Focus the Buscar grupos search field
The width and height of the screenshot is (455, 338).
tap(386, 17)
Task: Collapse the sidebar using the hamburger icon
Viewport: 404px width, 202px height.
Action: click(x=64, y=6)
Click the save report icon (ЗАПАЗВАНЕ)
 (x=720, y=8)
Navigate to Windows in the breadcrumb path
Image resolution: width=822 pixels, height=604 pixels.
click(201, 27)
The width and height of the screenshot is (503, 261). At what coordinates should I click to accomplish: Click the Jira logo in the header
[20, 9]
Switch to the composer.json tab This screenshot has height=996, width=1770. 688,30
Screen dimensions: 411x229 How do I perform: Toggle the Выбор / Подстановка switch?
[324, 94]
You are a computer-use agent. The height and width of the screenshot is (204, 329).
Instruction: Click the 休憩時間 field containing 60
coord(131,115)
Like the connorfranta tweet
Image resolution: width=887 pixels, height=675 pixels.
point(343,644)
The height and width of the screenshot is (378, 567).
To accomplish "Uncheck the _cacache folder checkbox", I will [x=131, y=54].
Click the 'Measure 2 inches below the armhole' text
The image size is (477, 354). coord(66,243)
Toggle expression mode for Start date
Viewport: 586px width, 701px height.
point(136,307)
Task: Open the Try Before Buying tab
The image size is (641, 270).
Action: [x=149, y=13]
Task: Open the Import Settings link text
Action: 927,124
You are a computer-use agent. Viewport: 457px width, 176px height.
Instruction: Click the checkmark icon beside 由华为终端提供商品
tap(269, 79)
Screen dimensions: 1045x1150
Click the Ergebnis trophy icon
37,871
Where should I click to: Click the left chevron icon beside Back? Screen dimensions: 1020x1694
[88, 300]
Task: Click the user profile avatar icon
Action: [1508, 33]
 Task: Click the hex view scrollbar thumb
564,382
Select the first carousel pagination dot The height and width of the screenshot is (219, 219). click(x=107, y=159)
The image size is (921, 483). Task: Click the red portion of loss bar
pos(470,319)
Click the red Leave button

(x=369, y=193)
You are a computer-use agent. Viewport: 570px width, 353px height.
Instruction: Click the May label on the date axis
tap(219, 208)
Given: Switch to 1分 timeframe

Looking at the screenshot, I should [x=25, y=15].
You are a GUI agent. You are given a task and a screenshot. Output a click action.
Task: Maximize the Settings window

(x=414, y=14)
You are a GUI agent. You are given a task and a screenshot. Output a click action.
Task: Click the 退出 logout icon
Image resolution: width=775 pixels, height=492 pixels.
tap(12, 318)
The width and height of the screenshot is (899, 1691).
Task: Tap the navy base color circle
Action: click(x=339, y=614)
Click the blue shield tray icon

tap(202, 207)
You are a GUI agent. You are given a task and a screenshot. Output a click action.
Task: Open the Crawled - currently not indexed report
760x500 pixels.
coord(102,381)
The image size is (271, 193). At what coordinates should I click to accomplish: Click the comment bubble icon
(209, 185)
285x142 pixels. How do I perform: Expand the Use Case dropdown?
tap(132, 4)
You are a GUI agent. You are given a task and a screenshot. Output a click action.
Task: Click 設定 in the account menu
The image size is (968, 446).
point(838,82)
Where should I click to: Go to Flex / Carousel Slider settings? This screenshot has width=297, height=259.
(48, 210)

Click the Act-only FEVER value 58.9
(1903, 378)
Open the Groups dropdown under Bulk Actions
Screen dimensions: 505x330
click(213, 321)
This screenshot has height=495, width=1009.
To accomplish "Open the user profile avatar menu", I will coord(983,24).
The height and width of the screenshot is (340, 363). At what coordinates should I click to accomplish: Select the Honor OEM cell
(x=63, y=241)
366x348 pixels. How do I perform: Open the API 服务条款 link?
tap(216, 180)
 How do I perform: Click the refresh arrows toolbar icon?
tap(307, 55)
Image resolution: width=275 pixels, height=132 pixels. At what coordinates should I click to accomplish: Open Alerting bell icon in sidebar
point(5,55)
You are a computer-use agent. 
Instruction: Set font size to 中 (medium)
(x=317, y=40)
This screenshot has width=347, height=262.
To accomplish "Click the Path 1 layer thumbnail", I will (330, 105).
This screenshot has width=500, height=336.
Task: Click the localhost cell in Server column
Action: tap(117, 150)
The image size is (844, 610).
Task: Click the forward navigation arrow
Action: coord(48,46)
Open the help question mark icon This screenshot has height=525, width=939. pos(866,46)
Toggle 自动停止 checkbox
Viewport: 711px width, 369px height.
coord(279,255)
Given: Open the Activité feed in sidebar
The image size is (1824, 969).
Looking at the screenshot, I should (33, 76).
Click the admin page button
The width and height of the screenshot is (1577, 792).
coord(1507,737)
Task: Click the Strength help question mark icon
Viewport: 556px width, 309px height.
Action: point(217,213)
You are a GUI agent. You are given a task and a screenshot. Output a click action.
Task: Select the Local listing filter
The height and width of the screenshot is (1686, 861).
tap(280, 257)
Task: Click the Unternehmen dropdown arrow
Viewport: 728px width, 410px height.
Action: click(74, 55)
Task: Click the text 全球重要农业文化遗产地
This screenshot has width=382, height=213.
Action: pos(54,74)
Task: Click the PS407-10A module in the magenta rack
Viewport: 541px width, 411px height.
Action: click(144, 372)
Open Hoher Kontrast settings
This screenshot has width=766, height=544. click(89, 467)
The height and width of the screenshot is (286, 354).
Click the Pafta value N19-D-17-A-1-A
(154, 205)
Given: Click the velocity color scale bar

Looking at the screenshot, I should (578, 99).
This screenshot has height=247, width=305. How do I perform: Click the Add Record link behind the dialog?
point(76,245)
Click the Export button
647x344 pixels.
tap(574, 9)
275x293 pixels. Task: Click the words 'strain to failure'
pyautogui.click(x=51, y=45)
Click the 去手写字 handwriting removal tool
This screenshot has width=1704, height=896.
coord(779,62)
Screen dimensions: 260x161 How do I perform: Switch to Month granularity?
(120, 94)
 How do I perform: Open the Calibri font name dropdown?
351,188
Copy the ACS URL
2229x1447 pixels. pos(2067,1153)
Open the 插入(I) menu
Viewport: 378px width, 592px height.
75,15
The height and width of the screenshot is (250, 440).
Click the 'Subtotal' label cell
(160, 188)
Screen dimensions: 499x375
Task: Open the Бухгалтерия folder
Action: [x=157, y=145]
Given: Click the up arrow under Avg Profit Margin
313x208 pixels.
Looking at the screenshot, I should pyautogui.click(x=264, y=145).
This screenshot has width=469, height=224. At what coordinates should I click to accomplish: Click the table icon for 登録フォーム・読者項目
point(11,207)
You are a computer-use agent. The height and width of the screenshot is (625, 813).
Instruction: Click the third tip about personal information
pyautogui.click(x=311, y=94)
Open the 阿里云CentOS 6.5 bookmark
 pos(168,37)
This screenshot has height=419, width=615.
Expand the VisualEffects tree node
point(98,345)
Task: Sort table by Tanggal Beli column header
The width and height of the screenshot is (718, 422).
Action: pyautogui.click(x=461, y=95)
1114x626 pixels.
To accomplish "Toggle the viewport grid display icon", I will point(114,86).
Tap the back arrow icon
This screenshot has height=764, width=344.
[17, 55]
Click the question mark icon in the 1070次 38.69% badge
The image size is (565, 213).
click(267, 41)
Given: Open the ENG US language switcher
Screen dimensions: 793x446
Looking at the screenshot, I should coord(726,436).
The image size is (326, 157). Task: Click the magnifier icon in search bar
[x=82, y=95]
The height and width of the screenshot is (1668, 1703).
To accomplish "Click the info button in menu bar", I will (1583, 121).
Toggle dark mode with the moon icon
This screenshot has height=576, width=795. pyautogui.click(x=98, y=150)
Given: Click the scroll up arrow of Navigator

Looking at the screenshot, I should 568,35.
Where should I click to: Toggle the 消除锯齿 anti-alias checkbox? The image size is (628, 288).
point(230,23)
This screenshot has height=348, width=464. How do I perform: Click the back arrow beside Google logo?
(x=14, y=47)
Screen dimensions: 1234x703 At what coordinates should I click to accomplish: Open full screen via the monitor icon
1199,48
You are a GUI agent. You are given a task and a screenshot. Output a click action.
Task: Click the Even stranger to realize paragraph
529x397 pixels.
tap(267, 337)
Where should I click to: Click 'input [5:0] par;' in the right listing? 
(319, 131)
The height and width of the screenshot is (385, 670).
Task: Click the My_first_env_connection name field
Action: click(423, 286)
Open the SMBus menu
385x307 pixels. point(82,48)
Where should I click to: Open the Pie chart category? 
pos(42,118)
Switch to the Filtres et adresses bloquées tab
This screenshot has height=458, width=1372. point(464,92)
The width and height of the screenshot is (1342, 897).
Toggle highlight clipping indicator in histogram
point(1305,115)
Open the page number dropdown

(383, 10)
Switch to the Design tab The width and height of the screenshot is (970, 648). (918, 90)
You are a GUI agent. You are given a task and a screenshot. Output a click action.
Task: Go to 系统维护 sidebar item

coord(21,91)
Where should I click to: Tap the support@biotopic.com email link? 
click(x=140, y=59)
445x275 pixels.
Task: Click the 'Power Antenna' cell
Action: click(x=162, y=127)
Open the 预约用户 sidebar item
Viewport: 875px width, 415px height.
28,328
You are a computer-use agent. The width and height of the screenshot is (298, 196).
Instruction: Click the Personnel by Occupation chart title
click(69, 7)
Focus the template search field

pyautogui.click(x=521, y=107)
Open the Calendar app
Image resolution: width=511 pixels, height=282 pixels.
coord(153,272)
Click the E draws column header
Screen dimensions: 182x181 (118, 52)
+ + + + +
• Prompt: Rewrite the rows above as a numbered list, from the first row up to and including the line containing "click(201, 27)", leaving out any blank lines.

• Worked answer:
1. Focus the Buscar grupos search field
2. The width and height of the screenshot is (455, 338).
3. tap(386, 17)
4. Task: Collapse the sidebar using the hamburger icon
5. Viewport: 404px width, 202px height.
6. Action: click(x=64, y=6)
7. Click the save report icon (ЗАПАЗВАНЕ)
8.  (x=720, y=8)
9. Navigate to Windows in the breadcrumb path
10. Image resolution: width=822 pixels, height=604 pixels.
11. click(201, 27)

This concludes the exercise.